Standoffish
When the heat goes off in my apartment, as it regularly does these days, I know it even in my sleep. Coming out of a dream, I burrow deeper under my quilt. I let the sheet cover my ears and hug my knees to my chest. I do it without thinking, without ever opening my eyes. I entreat the dream to continue, though it often ends like an interrupted sentence.
Lately the ball of self-doubt in my chest has swollen uncomfortably. I can scarcely breathe sometimes. On my break at work, I seek out the empty table in the farthest corner. I stare into my yogurt cup, sip my off-brand cafeteria cola and mentally list the things that are troubling me. The list is more than a habit. It is a ritual, a way of climbing to the top of the pain and looking down at it all. I’m the king of the castle, you see. Recently, a co-worker teased me about it - the eating alone, not the list-making. I didn’t know what to say, so I tried to laugh. The laugh came out all hollow and false.
I learned early on that there are words for people like me, and none of them kind: loner, recluse, introvert, misanthrope.
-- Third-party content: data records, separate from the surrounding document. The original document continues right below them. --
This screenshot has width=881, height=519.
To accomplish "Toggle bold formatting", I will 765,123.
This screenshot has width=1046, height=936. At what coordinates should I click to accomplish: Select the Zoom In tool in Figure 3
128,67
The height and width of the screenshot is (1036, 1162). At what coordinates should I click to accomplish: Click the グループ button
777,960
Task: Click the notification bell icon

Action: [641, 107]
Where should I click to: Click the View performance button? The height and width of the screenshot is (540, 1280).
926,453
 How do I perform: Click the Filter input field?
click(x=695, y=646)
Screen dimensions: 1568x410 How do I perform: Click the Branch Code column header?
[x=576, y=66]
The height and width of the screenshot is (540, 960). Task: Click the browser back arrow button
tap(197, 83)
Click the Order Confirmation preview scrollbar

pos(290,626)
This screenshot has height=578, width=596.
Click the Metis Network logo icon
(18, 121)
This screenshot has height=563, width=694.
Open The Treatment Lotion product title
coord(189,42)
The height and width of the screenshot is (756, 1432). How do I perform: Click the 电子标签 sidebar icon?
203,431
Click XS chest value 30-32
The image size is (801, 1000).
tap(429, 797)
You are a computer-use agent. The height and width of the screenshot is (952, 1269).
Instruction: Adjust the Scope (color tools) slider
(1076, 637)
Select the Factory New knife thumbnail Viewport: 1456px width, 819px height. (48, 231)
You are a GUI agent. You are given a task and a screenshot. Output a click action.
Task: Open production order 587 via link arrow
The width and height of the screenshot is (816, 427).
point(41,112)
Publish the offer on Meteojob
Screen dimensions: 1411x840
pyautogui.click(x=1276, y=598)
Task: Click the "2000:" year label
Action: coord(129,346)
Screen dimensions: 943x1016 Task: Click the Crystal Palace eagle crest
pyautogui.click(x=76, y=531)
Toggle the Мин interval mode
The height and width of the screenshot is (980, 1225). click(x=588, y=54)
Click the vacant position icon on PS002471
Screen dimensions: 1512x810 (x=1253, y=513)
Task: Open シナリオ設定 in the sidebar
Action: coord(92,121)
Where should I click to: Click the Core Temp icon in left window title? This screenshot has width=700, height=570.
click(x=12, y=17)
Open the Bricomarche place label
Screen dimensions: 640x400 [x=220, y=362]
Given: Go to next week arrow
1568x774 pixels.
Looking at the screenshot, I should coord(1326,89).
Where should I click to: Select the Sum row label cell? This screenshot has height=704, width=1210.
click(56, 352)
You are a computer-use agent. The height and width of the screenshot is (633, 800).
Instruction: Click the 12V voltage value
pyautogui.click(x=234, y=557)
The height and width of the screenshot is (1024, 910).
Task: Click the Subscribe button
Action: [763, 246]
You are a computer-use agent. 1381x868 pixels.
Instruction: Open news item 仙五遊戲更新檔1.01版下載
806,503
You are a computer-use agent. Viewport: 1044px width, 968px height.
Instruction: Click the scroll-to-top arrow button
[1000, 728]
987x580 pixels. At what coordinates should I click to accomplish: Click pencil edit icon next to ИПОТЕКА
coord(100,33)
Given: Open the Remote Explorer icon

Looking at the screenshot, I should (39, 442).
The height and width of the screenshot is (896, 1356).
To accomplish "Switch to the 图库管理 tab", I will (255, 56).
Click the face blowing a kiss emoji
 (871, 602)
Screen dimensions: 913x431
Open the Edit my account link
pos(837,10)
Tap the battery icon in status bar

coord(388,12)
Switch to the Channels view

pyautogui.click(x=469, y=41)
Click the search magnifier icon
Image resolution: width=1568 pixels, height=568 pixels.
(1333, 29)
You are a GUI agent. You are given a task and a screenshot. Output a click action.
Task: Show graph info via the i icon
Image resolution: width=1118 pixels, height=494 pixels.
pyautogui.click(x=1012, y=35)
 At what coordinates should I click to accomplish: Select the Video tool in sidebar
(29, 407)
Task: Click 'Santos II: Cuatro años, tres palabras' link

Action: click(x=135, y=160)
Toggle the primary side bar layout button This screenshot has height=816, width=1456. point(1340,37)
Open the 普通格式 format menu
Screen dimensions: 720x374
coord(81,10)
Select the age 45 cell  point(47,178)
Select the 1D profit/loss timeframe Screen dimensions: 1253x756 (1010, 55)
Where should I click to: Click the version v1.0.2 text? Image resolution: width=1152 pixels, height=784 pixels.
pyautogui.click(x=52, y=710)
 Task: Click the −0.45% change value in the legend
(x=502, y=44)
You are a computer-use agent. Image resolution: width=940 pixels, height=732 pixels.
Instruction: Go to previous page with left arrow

They are words that mean a person who keeps herself to herself. If I could have in that moment, I would have pulled my legs up onto the cafeteria chair and hugged my knees to my chest. I would have shut my eyes and let my hair fall over my face. Isn’t it exhausting to refuse your first impulse every time? Simply exhausting to be a person who brushes her teeth and talks about the weather and says “Good morning!” convincingly.
What loners understand and non-loners never will, is that neither of us wants to be alone, but one of us has to be in order to survive. In twelfth grade I discovered I could sleep off the stress. It was a discovery that destroyed a lot of things for me that year - my perfect grades, my relationships, my fifteen year commitment to dance classes - but I still wonder with some frequency whether it may have saved my life. Looking back, I remember very little of that year, but I remember the way it felt to come home from school and climb into bed with all my clothes on. I remember pulling down the shades at 3 o’clock in the afternoon.
There is a line from the song “Why Does It Always Rain On Me?” by the band Travis that goes “I’m seeing a tunnel at the end of all these lights.” It is the line that springs to mind whenever someone says “What have you got to be sad about? Look at how many wonderful things you have in your life!” It’s true. I have no right to this unhappiness, no claim to that lonely table. But there are those of us who see tunnels or seek them out as a matter of course. We are used to keeping ourselves in the dark, in every sense of the phrase. So let me shed some light. Let me tell you the truth: it is dangerous when your sadness becomes your safe place.
I have only just begun to understand what this means for me. It means that my worries, my anxiety, and the wild plunges of my self-esteem are beginning to show their claws. I am jealous - jealous of strangers, and worse, of friends. It is a jealousy that paralyzes, that chokes compliments in my mouth. I am often bitter. My words come out too sharp or not at all. I can no longer distinguish my selfishness from my self-preservation. Isn’t she a strange bird? The loner who longs to be the center of attention. But perhaps it is natural to run from what we want most. I cut myself off from my cravings rather than swallow myself whole.
For now, I burrow deeper. I turn off my phone. I entreat the dream to continue.